Non seulement  j’ai mal à la tête, comme si j’avais celle de bois, la gueule des mauvais jours, alors que je n’ai bu qu’un fond de porto, hier soir et encore, bien avant de dîner et comme après le dîner, nous sommes allés assister à un spectacle, j’ai largement eu le temps de le digérer, ce fond de porto. Et en plus, je me suis retenu de ne pas faire comme d’habitude : mettre un fond de rien dans le verre et beaucoup plus de porto au-dessus. Non, hier, j’ai été raisonnable. Parce que je ne suis pas comme ça avec le porto. Avec le champagne ou le vin rosé, peut-être que ça m’est arrivé de temps en temps mais je sais que de toute façon, le lendemain déchante toujours. Et là, j’ai une fulgurance : et si c’était cette forte odeur d’encens, dans le petit théâtre, qui m’avait tourneboulé l’esprit et si je n’en avais conservé que les séquelles ? En tout cas, à petite soirée culturelle, grosse gueule de travers, le lendemain. Il y a vraiment des fois où rien n’est cohérent.

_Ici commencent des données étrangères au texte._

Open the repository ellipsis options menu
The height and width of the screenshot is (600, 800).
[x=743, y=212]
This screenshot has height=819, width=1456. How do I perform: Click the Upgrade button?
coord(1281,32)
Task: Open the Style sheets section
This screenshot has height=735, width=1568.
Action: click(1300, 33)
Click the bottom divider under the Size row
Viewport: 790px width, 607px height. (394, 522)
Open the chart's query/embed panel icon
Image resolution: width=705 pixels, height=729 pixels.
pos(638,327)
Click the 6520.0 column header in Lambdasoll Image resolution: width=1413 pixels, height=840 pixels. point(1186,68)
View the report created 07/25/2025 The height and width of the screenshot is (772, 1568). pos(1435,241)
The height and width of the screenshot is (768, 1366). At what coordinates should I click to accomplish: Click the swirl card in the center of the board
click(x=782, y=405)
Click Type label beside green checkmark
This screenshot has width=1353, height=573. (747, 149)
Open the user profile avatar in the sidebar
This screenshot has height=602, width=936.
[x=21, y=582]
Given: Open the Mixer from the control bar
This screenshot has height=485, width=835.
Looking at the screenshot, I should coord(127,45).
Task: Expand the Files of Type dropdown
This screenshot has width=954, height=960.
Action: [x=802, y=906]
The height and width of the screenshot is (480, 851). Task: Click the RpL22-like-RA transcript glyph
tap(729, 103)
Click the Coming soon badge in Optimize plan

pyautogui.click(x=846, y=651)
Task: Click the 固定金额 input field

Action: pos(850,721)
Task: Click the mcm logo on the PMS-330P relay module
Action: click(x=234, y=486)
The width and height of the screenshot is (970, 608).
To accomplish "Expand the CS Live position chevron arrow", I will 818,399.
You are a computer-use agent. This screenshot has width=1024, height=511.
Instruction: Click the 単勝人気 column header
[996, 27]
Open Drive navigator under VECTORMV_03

Non seulement j’ai mal à la tête mais j’ai aussi tout le poids de la misère de mon monde sur les épaules, sur mon cou, sur ma nuque. Et pourtant, on ne peut pas dire que c’est le cours avec le coach, hier, qui m’a aggravé le tout puisque le coach, il a annulé le cours le matin pour l’après-midi et que je ne suis pas allé faire autre chose pour compenser. Alors, comme j’y suis allé mardi, ce n’est pas non plus comme si c’était une douleur de celui qui ne fait rien. Mon corps n’a pas eu le temps de s’habituer à être en manque. En deux ou trois jours. Non, c’est certainement que je viens de prendre un coup de vieux. Un coup derrière la tête, sournois. Lâche. Je n’ai rien vu venir et pourtant, j’ai tout pris dans la gueule. Au point que même bouger la tête pour regarder à droite ou à gauche, ça me coûte. Comme si je ne pouvais pas regarder non plus dans mon passé et me recueillir sur cette nostalgie que j’aime bien retrouver de temps en temps, souvent.

Non seulement j’ai mal à la tête mais j’ai un peu mal au cœur, aussi. Mais mal physiquement au cœur, non, mal au cœur, mal à mes sentiments. Et ce qui m’agace, c’est que c’est pour des raisons qui ne sont même pas essentielles. Il n’est question ni de mes amours, ni de mes proches qu’ils soient parents ou amis. Non, il s’agit de certaines relations, certains camarades, certains collègues. C’est une drôle d’année où ils sont plusieurs à partir de l’entreprise et ça va finir par faire un grand vide. Pas pour toutes celles et tous ceux qui partent, non, mais pour deux ou trois d’entre eux, ça commence déjà à me créer un vide et à me jeter leur manque en plein cœur. De me dire que je ne les verrai peut-être plus, ça me fait peine. Pour d’autres, j’aurais pu croire la même chose mais non, il y en a que j’apprécierais même de ne plus jamais revoir. Quand on part, on part proprement, en disant au revoir. Tout simplement. Et l’une d’eux ne l’a pas fait. Ça me donne mal à la tête, ça aussi.